For my third project at Metis, I built a pitch classification model. The data was sourced through scraping Kickstarter using Selenium (see post here for more detail). The model turned pitches into a Term-Frequency-Inverse-Document-Frequency matrix per word as the dependent variables, with the pitch out (1 for successfully funded, 0 for failure to fund) as the independent. To create the bag-of-words model we'll use sklearn's TfidfVectorizer. First, importing and cleaning the data.
import os
import pandas as pd
import numpy as np
from sklearn.feature_extraction.text import TfidfVectorizer
from sklearn.naive_bayes import GaussianNB
from sklearn.metrics import accuracy_score
"""
Data
"""
fname = os.path.join(
'Data',
'kickstarter_data.json'
)
df = pd.read_json(fname, 'records')
"""
Preprocesing
"""
pat = r'(?P.+)\npledged of (?P.+) goal\n[,\d]+\nbackers?'
df[['pledged', 'goal']] = df.goal_and_pledged_backers.str.extract(pat)
df = df.assign(
pledged_currency=lambda x: x.pledged.str.extract('([^\d]+)'),
pledged_amount=lambda x: x.pledged.astype(str).map(lambda x: ''.join([i for i in x if i.isdigit()])).astype(int),
goal_currency=lambda x: x.goal.str.extract('([^\d]+)'),
goal_amount=lambda x: x.goal.astype(str).map(lambda x: ''.join([i for i in x if i.isdigit()])).astype(int),
)
Now let's look at some Kickstarter pitches, aka stories
story |
---|
Yes, it's Christmas in August! And you are among the first to hear about The Christmas Stairs, a brand new children’s book that will be released this fall! \n The Author \n Patty Stoner, a mother of five grown children, lives with her husband Tim in Grand Rapids, Michigan, where she has directed the Discipleship program at The Potters House School for the past 20 years. Patty loves children of all ages, as well as writing and creating events for their enrichment. One of her weekly highlights has been reading aloud to the second and third graders. “I especially loved reading during the Christmas season, and it was during those years a deep desire began to grow within me to write a Christmas story of my own - The Christmas Stairs is the result!”\n ... |
with the help of an amazingly Talented Lady @thingymabobsboutique \nmy Wendy Darling inspired Pin was bought to life.\n I have created a few pins previously but nothing quite this big.\n\nThe pin will meas approximately 3 inches and will have Glitter, sandblasted and Screen Printed elements to it. |
Hai!\nWelcome to my kickstarter, I’m Rosanna, and I’m a small girl with a vivid imagination hiding out in rainy England. This all started with a doodle in the back of a notebook, which when I shared with friends took a life of its own and requests started coming in. This went from stickers to now enamel pin requests, so here we are!\nWhy pledge rather than buy? ... |
Those lengthy pitches make for a lot of NLP data to work with! Next we'll run our stories through a TfidfVectorizer and then send that to our model.
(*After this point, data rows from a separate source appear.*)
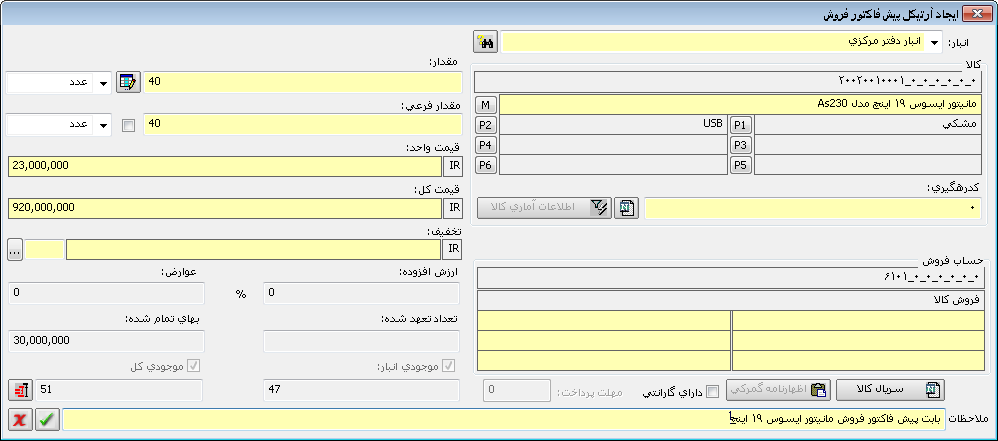Viewport: 998px width, 441px height.
Task: Click the P1 property button
Action: pos(740,125)
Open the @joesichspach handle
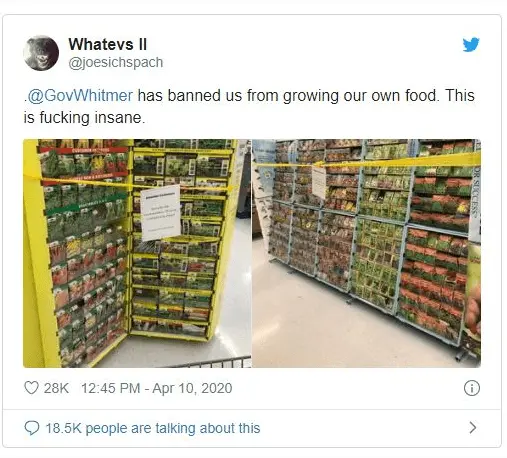 pyautogui.click(x=116, y=63)
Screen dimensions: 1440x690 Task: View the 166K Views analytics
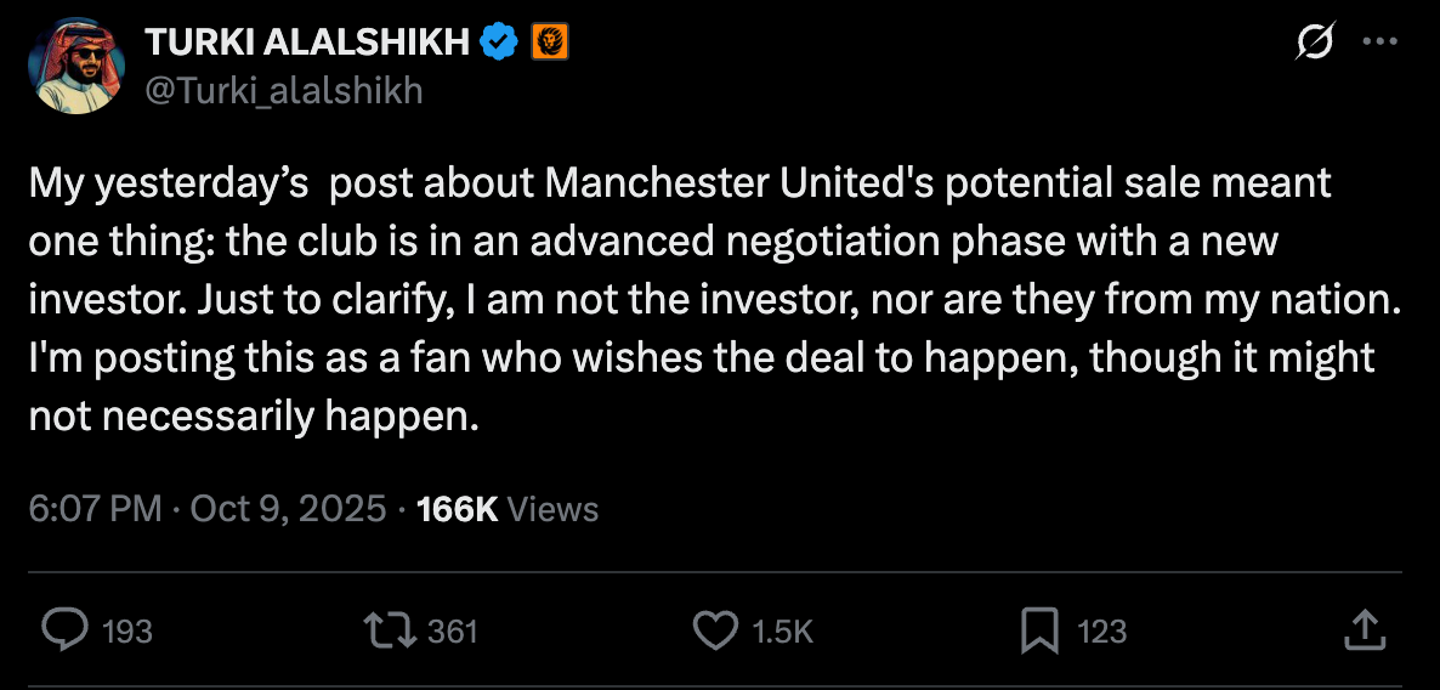point(507,509)
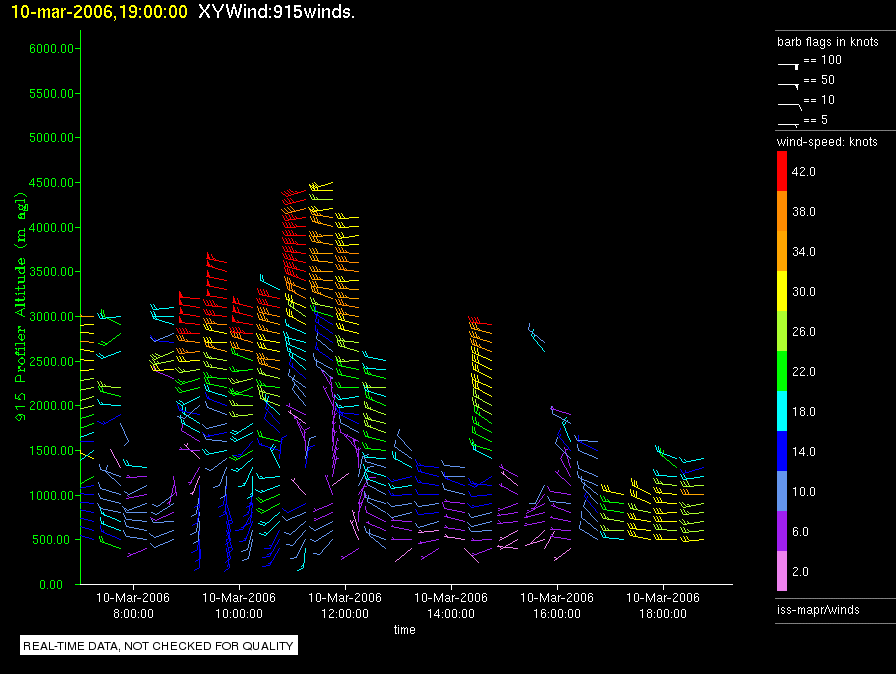Pick the cyan 18.0 knots color swatch

(783, 412)
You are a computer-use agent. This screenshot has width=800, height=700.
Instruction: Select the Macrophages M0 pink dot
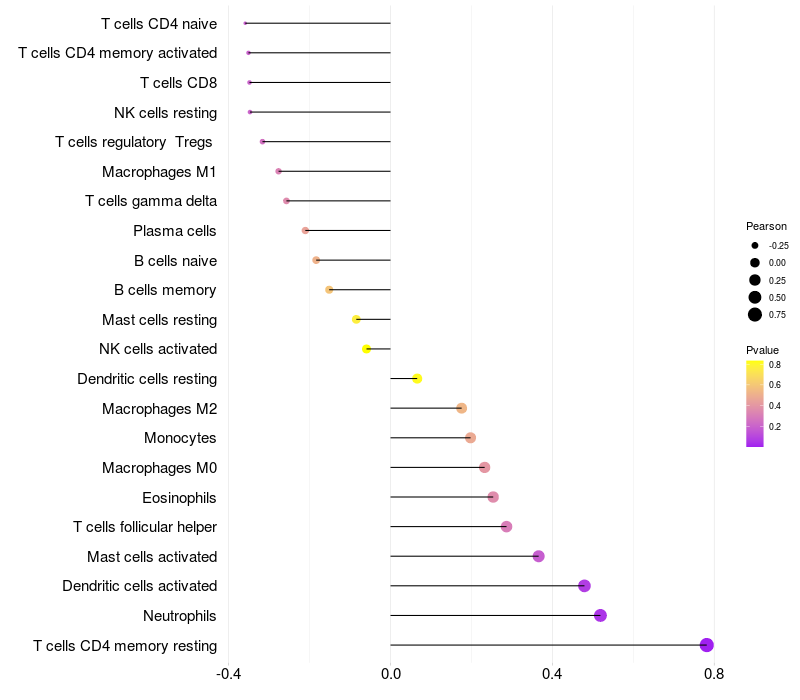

documents = df.story.values
vectorizer = TfidfVectorizer(stop_words="english")
doc_vectors = vectorizer.fit_transform(documents).toarray()
y_true = df.loc[:, 'success']
model = GaussianNB().fit(doc_vectors, y_true)
y_pred = model.predict(doc_vectors)
"Accuracy Score:{:-10.2%}".format(accuracy_score(y_true, y_pred))
This returns an accuracy score of 99.46%. Now, we, the potential kickstarter investor, can know before a project starts whether it will be funded!